Check every line of the records below for the string "value" and copy the ones that have it.
[Opening Input data section]
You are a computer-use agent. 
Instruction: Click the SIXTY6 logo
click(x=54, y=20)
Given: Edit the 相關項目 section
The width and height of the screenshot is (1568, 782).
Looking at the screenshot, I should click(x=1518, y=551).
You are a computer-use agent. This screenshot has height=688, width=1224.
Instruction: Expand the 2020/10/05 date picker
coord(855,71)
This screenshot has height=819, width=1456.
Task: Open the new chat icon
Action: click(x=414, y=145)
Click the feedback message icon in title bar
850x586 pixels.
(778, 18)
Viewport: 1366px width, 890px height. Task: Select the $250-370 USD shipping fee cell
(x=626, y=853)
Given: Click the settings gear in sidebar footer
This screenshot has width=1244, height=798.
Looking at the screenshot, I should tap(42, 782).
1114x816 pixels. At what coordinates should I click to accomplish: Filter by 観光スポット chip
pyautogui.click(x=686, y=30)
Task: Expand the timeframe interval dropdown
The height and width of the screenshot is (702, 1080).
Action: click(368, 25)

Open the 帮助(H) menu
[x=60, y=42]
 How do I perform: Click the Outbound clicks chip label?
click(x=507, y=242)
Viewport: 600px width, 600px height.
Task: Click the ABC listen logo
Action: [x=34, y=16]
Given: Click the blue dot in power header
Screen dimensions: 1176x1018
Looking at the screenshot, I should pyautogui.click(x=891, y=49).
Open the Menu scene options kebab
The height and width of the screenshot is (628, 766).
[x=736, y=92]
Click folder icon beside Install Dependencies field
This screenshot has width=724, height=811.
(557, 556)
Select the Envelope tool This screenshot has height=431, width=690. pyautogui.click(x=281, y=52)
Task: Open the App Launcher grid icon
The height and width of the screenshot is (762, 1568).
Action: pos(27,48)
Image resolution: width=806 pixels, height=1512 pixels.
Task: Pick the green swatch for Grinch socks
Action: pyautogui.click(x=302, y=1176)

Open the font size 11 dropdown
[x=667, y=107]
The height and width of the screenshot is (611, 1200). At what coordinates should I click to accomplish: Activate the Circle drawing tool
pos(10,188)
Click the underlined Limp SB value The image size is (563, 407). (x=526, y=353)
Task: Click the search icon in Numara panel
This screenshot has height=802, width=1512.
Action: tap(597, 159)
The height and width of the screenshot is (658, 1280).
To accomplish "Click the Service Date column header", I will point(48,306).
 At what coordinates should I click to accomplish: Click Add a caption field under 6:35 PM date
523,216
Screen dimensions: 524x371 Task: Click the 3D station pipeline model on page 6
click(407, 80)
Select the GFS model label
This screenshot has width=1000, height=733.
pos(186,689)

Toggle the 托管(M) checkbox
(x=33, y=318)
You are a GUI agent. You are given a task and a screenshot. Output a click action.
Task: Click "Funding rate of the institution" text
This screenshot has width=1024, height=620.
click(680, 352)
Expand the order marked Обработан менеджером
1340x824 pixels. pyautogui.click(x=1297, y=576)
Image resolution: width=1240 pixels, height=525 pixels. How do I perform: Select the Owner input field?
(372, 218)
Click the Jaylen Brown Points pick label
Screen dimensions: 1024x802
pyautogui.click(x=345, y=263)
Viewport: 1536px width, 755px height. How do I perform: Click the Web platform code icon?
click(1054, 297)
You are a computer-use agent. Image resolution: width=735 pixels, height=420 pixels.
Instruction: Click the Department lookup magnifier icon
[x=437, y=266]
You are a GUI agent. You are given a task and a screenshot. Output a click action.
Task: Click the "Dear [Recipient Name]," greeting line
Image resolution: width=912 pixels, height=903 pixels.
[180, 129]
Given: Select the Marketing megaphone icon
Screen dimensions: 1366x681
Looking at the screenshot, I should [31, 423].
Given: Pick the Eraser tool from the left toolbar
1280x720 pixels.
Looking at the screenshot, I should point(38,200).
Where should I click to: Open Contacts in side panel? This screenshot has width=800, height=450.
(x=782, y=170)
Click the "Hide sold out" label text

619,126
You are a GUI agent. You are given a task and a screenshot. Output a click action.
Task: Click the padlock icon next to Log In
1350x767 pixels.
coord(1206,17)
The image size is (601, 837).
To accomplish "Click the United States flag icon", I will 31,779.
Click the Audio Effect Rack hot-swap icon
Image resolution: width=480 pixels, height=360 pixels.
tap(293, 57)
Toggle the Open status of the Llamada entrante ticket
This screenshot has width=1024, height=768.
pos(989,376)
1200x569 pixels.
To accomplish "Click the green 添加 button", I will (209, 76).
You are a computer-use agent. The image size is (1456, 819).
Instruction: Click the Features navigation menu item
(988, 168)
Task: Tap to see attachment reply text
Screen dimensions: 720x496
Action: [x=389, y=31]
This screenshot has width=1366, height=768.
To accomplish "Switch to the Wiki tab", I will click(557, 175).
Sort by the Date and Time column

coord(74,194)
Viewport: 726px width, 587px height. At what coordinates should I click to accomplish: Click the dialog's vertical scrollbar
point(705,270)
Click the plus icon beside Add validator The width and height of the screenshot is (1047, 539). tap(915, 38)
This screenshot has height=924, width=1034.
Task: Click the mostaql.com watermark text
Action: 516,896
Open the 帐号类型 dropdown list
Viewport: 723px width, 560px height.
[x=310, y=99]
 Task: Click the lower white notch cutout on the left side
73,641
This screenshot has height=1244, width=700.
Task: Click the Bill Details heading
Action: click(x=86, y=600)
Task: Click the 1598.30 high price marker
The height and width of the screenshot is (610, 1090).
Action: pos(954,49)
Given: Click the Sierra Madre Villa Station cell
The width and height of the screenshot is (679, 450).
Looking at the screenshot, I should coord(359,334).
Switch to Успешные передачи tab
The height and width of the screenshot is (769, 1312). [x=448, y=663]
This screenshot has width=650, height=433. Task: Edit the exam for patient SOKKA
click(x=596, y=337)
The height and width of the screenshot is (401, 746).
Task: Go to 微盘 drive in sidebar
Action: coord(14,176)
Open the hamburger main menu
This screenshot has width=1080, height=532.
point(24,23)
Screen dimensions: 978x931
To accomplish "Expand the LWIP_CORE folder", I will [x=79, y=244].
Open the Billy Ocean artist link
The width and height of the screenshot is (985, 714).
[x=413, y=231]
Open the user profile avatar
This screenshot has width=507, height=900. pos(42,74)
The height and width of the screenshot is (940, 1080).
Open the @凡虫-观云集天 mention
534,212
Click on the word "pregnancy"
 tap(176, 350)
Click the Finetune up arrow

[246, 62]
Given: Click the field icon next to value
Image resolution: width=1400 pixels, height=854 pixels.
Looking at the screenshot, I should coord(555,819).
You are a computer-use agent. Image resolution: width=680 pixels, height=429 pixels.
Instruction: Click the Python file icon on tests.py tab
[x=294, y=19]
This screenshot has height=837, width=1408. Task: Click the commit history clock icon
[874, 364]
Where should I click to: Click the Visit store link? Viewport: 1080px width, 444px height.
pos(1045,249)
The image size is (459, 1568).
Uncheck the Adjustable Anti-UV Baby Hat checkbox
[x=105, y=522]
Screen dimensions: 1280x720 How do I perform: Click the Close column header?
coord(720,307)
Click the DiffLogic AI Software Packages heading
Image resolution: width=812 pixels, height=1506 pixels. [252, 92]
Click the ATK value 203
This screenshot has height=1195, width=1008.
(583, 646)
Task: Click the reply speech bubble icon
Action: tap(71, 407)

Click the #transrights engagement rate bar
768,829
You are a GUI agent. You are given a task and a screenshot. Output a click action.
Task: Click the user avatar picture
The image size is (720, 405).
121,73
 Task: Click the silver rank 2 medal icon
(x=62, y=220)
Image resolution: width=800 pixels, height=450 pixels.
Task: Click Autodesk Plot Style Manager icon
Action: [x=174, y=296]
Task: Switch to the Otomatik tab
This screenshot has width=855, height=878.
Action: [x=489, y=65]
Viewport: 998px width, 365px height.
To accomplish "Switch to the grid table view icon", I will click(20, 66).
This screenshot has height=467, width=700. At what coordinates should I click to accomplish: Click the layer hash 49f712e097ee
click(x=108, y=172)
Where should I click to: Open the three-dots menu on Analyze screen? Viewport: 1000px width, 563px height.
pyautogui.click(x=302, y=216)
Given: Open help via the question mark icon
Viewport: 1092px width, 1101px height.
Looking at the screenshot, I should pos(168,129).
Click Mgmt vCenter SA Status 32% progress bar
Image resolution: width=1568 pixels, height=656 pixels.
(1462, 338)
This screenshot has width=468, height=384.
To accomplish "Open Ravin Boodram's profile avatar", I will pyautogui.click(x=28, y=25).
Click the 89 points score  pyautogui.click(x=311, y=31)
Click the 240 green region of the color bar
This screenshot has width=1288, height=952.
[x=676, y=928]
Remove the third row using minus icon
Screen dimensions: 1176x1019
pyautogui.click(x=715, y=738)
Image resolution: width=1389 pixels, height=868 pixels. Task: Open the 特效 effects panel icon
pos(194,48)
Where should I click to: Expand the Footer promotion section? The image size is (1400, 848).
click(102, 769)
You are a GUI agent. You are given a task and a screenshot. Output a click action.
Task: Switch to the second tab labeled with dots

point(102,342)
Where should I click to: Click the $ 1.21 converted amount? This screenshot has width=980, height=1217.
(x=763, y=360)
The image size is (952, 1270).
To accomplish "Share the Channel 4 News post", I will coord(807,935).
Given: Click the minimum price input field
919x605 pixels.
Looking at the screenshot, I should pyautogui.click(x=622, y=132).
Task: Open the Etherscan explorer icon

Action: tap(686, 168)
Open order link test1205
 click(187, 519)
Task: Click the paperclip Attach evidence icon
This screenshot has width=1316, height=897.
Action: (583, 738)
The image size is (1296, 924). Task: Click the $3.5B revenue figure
[Closing Input data section]
* Task solution:
Click the underlined Limp SB value The image size is (563, 407). (x=526, y=353)
Given: Click the field icon next to value
Click the ATK value 203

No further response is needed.